L’auteur du compte rendu : Christophe Badel, professeur d'histoire romaine à l'Université de Rennes II, est un spécialiste des structures politiques et sociales de la Rome impériale. Il a étudié le modèle social de la noblesse romaine dans La Noblesse de l'Empire romain. Les masques et la vertu (Champ Vallon, 2005). Il a aussi dirigé un recueil de documents, Sources d'histoire romaine, Ier siècle av. J.-C.-début du Ve siècle apr. J.-C. (Larousse, 1993), et rédigé plusieurs ouvrages liés au programme de l'agrégation et du CAPES (dont L'Empire romain au IIIe siècle après J.-C., Textes et documents, SEDES, 1998).

Un peuple pas si mystérieux...

Auprès du grand public, les Étrusques passent encore pour un peuple "mystérieux" alors qu'en réalité les travaux des historiens et des archéologues ont largement enrichi nos connaissances depuis un demi-siècle.

Au sein de la collection de synthèse à destination des étudiants, «Que sais-je?», l'ouvrage classique de R. Bloch sur le sujet remontait à 1954. Le besoin d'une actualisation s'imposait donc. Professeur de latin à la Sorbonne, directeur du centre "Archéologies d'Orient et d'Occident" à l'École normale Supérieure, D. Briquel s'est affirmé comme l'un des plus brillants étruscologues de sa génération. Spécialiste du problème des origines des Étrusques, il est déjà l'auteur d'une synthèse sur cette civilisation, Les Étrusques. Peuple de la différence (A. Colin, 1993), rééditée sous le titre La Civilisation étrusque (Fayard, 1999).

Selon l'esprit de la collection, l'auteur nous offre un rapide panorama de cette culture en quatre chapitres. Fort logiquement, le premier aborde la question fort controversée de l'origine des Étrusques. Dès l'Antiquité, l'autorité d'Hérodote a imposé la théorie d'une immigration orientale venue de Lydie en Asie Mineure mais les fouilles archéologiques du XXe siècle ont radicalement changé ce point de vue. Les sites étrusques prenant sans rupture la suite des sites villanoviens, la culture antérieure, il faut plutôt envisager l'évolution culturelle d'un peuple autochtone sous l'influence gréco-orientale.
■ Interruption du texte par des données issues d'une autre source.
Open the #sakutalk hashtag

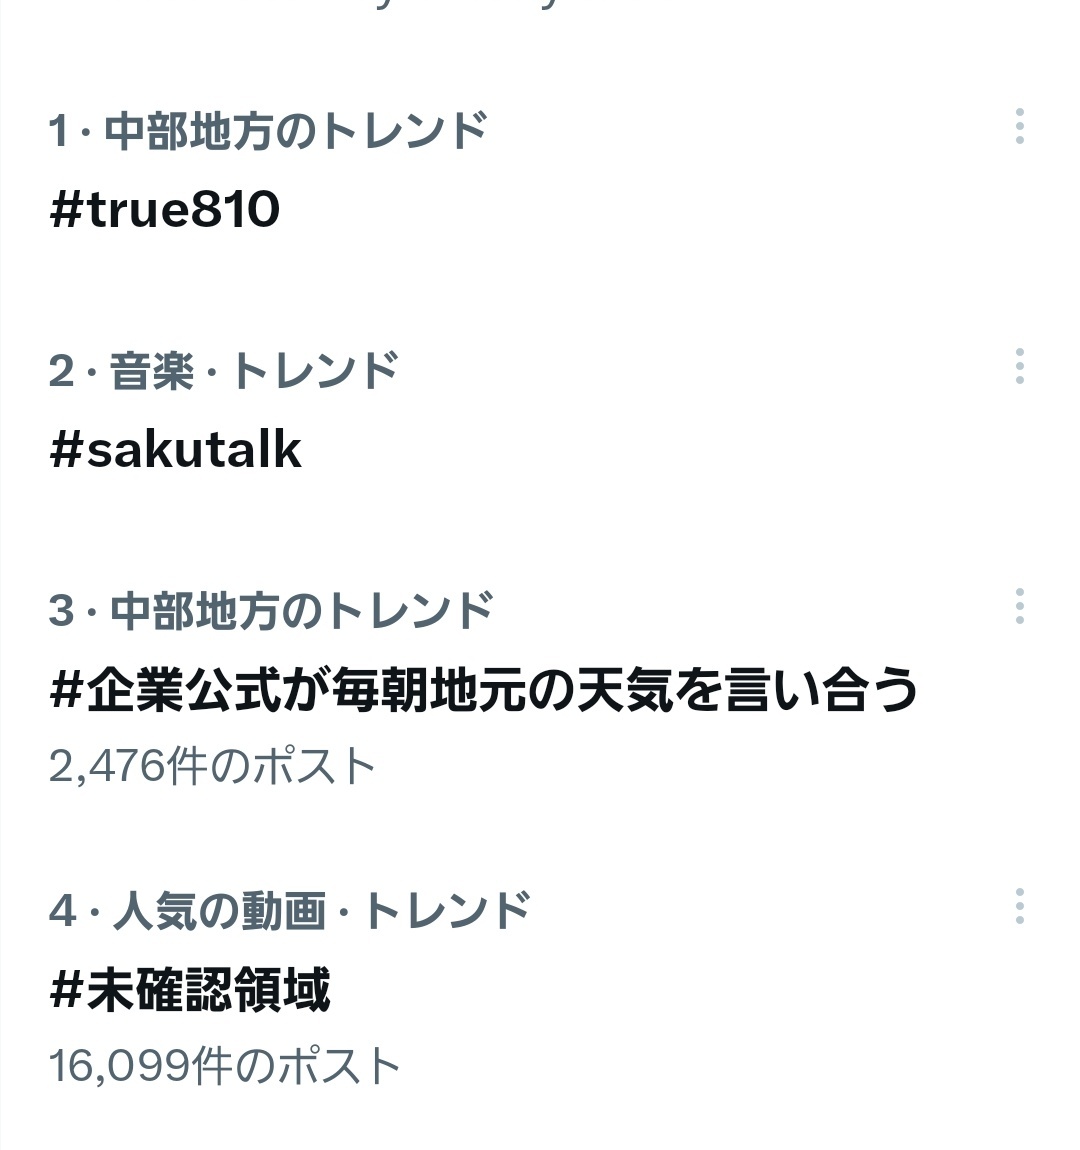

Ainsi débutèrent au VIIIe siècle les "siècles d'or" des cités étrusques (deuxième chapitre). Leur aire d'expansion ne se limita pas à la Toscane actuelle mais s'étendit aussi à la plaine du Pô et à la Campanie. Dans chacune de ces zones, les cités étrusques étaient organisées en ligues de douze membres, les "dodécapoles" (encore que le fait ne soit certain que pour la Toscane), mais ces structures étaient fort lâches.
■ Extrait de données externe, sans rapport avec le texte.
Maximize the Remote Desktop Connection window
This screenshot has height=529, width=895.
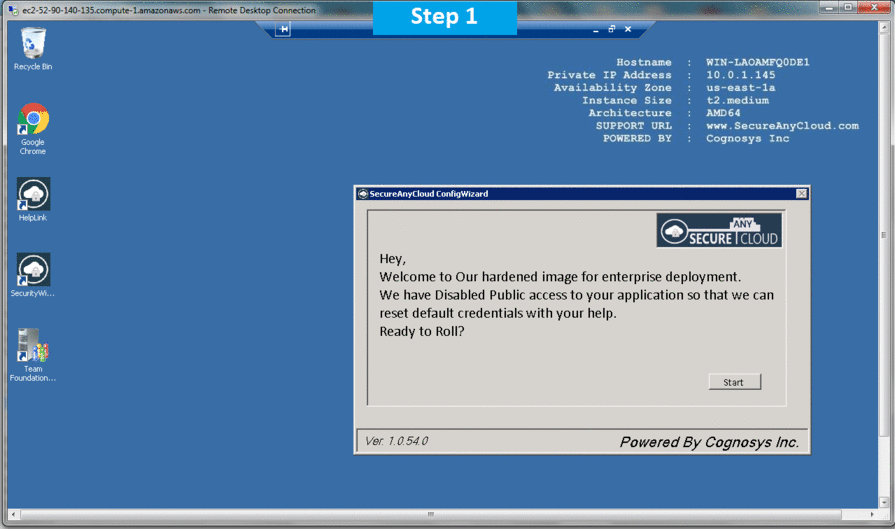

C'est cette division qui explique à terme la disparition des Étrusques en tant qu'entité politique indépendante (troisième chapitre). Dès la fin du Ve siècle, les invasions celtiques en Italie du Nord et le réveil de l'élément indigène en Campanie entraînèrent la fusion des Étrusques avec les nouveaux peuples dominants. Quant à la Toscane, elle fut soumise progressivement par les Romains (396-264), les Étrusques se révélant incapables de s'unir face à la menace. Intégrées dans l'ensemble romain, les cités étrusques conservèrent leur autonomie mais connurent une lente et inexorable romanisation : l'usage de la langue étrusque disparut peu à peu au Ier siècle av. J.-C. L'étude de la langue constitue précisément le thème du quatrième et dernier chapitre. Issue du substrat pré-indo-européen, elle ne ressemble à aucune autre langue connue et reste toujours difficilement déchiffrable. Il est certain qu'elle appartient au groupe des langues agglutinantes mais aucune "Pierre de Rosette" bilingue n'a permis d'en livrer la clef.

D. Briquel sait démêler ces matières complexes avec clarté et brio. Son exposé fait une large part aux aspects économiques car l'Étrurie tira une grande partie de sa puissance de sa production métallurgique (centrée autour de l'île d'Elbe) et de son commerce en Méditerranée, qui entraîna parfois des heurts avec les Grecs. Il sait surtout redonner aux débats leur véritable sens. Les polémiques sur l'origine tournent à vide si l'on comprend qu'un peuple naît toujours de la fusion entre divers apports. Rome n'a jamais été dominée par les Étrusques si l'on voit que l'épopée des rois étrusques (616-509) se limita aux destins individuels de quelques condottieri. L'influence étrusque sur Rome n'en est pas moins certaine, spécialement dans le domaine des insignes du pouvoir (faisceaux), et les Romains ne le nièrent jamais. C'est même grâce à l'État romain que l'un des aspects les plus originaux de leur culture, l'haruscipicine, c'est-à-dire la lecture de la volonté divine dans le foie des animaux, connut une longue survie. Un corps public d'haruspices était recruté par Rome en Étrurie et ceux-ci eurent un rôle actif aux côtés des derniers défenseurs du paganisme romain au IVe siècle. C'est le triomphe du christianisme, et non pas la conquête romaine, qui mit un point final à la civilisation étrusque.